◆ **Description of the task**:
Word for word, write out all of the data below.

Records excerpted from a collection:
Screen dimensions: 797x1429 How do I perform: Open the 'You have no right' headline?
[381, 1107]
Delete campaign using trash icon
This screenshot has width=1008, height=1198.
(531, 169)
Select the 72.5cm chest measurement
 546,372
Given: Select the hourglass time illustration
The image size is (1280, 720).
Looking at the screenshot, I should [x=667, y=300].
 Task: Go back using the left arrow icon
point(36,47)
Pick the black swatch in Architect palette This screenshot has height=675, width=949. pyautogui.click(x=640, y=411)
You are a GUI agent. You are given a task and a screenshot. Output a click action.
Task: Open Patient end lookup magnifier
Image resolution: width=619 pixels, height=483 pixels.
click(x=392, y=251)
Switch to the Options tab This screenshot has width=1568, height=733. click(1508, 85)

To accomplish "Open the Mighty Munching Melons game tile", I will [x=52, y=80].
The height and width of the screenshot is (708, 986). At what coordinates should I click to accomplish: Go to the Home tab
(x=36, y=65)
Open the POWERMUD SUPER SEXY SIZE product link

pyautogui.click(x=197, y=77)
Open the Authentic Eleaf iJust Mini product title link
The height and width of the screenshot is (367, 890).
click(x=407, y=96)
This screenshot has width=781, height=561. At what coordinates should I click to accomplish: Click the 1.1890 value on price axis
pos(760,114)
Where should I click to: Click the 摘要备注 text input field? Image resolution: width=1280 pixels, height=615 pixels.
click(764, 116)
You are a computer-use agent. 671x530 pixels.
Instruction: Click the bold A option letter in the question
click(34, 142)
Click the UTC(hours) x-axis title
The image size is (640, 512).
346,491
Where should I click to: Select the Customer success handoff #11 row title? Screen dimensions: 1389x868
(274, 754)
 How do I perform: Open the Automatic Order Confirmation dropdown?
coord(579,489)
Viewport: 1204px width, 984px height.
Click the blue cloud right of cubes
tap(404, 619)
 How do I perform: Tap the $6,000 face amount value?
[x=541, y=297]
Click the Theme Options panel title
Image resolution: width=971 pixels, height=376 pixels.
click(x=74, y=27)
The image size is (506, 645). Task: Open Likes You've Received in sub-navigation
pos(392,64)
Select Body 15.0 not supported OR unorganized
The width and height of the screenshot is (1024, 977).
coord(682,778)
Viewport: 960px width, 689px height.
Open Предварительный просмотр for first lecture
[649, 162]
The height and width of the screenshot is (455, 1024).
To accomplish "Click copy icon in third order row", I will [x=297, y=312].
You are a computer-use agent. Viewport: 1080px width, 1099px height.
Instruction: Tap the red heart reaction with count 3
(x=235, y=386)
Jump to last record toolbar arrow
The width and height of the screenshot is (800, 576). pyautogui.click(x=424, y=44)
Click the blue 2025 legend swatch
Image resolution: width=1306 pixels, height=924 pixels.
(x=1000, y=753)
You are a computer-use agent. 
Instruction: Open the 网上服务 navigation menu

◆ **Solved exercise**:
Screen dimensions: 797x1429 How do I perform: Open the 'You have no right' headline?
[381, 1107]
Delete campaign using trash icon
This screenshot has width=1008, height=1198.
(531, 169)
Select the 72.5cm chest measurement
 546,372
Given: Select the hourglass time illustration
The image size is (1280, 720).
Looking at the screenshot, I should [x=667, y=300].
 Task: Go back using the left arrow icon
point(36,47)
Pick the black swatch in Architect palette This screenshot has height=675, width=949. pyautogui.click(x=640, y=411)
You are a GUI agent. You are given a task and a screenshot. Output a click action.
Task: Open Patient end lookup magnifier
Image resolution: width=619 pixels, height=483 pixels.
click(x=392, y=251)
Switch to the Options tab This screenshot has width=1568, height=733. click(1508, 85)

To accomplish "Open the Mighty Munching Melons game tile", I will [x=52, y=80].
The height and width of the screenshot is (708, 986). At what coordinates should I click to accomplish: Go to the Home tab
(x=36, y=65)
Open the POWERMUD SUPER SEXY SIZE product link

pyautogui.click(x=197, y=77)
Open the Authentic Eleaf iJust Mini product title link
The height and width of the screenshot is (367, 890).
click(x=407, y=96)
This screenshot has width=781, height=561. At what coordinates should I click to accomplish: Click the 1.1890 value on price axis
pos(760,114)
Where should I click to: Click the 摘要备注 text input field? Image resolution: width=1280 pixels, height=615 pixels.
click(764, 116)
You are a computer-use agent. 671x530 pixels.
Instruction: Click the bold A option letter in the question
click(34, 142)
Click the UTC(hours) x-axis title
The image size is (640, 512).
346,491
Where should I click to: Select the Customer success handoff #11 row title? Screen dimensions: 1389x868
(274, 754)
 How do I perform: Open the Automatic Order Confirmation dropdown?
coord(579,489)
Viewport: 1204px width, 984px height.
Click the blue cloud right of cubes
tap(404, 619)
 How do I perform: Tap the $6,000 face amount value?
[x=541, y=297]
Click the Theme Options panel title
Image resolution: width=971 pixels, height=376 pixels.
click(x=74, y=27)
The image size is (506, 645). Task: Open Likes You've Received in sub-navigation
pos(392,64)
Select Body 15.0 not supported OR unorganized
The width and height of the screenshot is (1024, 977).
coord(682,778)
Viewport: 960px width, 689px height.
Open Предварительный просмотр for first lecture
[649, 162]
The height and width of the screenshot is (455, 1024).
To accomplish "Click copy icon in third order row", I will [x=297, y=312].
You are a computer-use agent. Viewport: 1080px width, 1099px height.
Instruction: Tap the red heart reaction with count 3
(x=235, y=386)
Jump to last record toolbar arrow
The width and height of the screenshot is (800, 576). pyautogui.click(x=424, y=44)
Click the blue 2025 legend swatch
Image resolution: width=1306 pixels, height=924 pixels.
(x=1000, y=753)
You are a computer-use agent. 
Instruction: Open the 网上服务 navigation menu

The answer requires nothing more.